Interview with CTO of Intel, Greg Lavender

Greg Lavender holds several key roles at Intel, including executive vice-president, chief technology officer (CTO), and general manager of the Software and Advanced Technology Group (SATG). As CTO, he oversees Intel’s future technical innovation and research programs, while as general manager of SATG, he is responsible for developing an artificial intelligence (AI) software stack to support the company’s diverse business and hardware offerings.

Lavender’s career began as a network software engineer in 1983. After completing his PhD in networking in 1993, he spent 14 years as a computer science professor at the University of Texas in Austin. During this time, he also founded several companies as he realized the need to monetize his ideas instead of solely publishing academic papers.

Throughout his career, Lavender has demonstrated an ability to bridge the gap between pure research and practical applications. His experience working commercially during the early days of the internet allowed him to anticipate industry trends and make strategic decisions.

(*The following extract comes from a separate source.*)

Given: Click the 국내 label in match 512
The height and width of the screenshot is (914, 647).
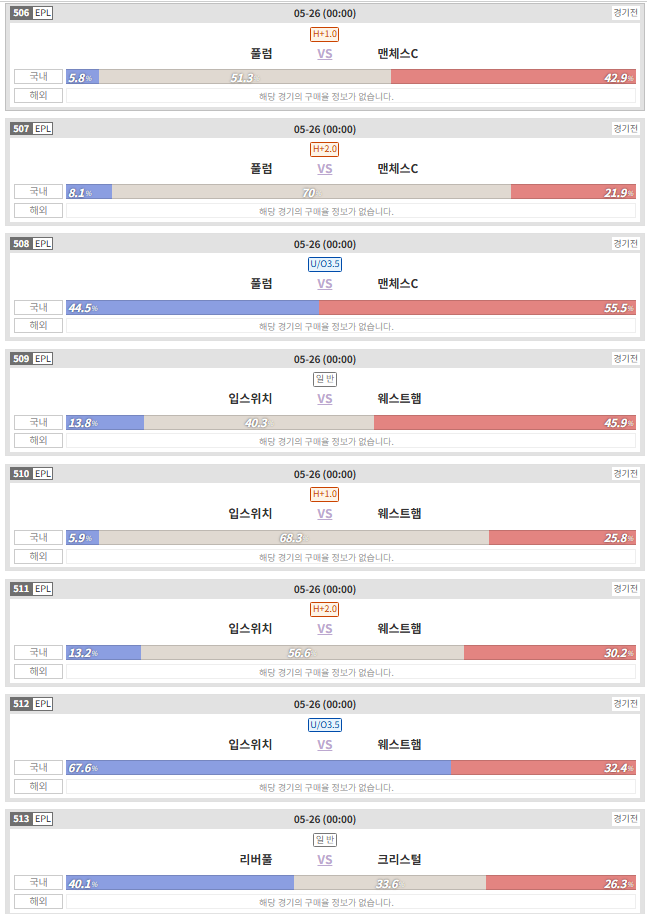Looking at the screenshot, I should [38, 767].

Lavender’s connection with Pat Gelsinger, the current CEO of Intel, formed during their co-engineering partnership at Sun Microsystems, where Lavender was employed as the head of Solaris engineering.

In his current role as Intel’s CTO, Lavender focuses on addressing the challenges of artificial intelligence and data privacy. Confidential computing is a priority for Intel to protect private data, particularly during the training phase of AI models. Intel collaborates with European governments on the concept of sovereign clouds, and the company’s platforms with built-in privacy-preserving capabilities are valuable to regulated industries such as finance, healthcare, and telecommunications.

Lavender also recognizes the growing importance of edge computing and the need for confidential computing in this area. Edge computing, where inferencing happens after training, faces risks of hacking. Intel sees a market opportunity for its confidential computing technology in securing AI models at the edge.

Intel has ambitious plans for investment in Europe, aiming to allocate up to €80bn over the next decade for various activities including research and development, manufacturing, and packaging technologies. In Germany, Intel plans to build a $33bn chip manufacturing site with one-third of the cost covered by the German government. In Spain, Intel is partnering with the Barcelona Supercomputing Center to develop a zettascale architecture for the next decade.

Despite some delays due to factors like geopolitics, Intel remains committed to Europe and looks forward to strengthening partnerships with its European counterparts. Lavender attests to his positive interactions with European governments and expresses optimism about future collaboration in Europe.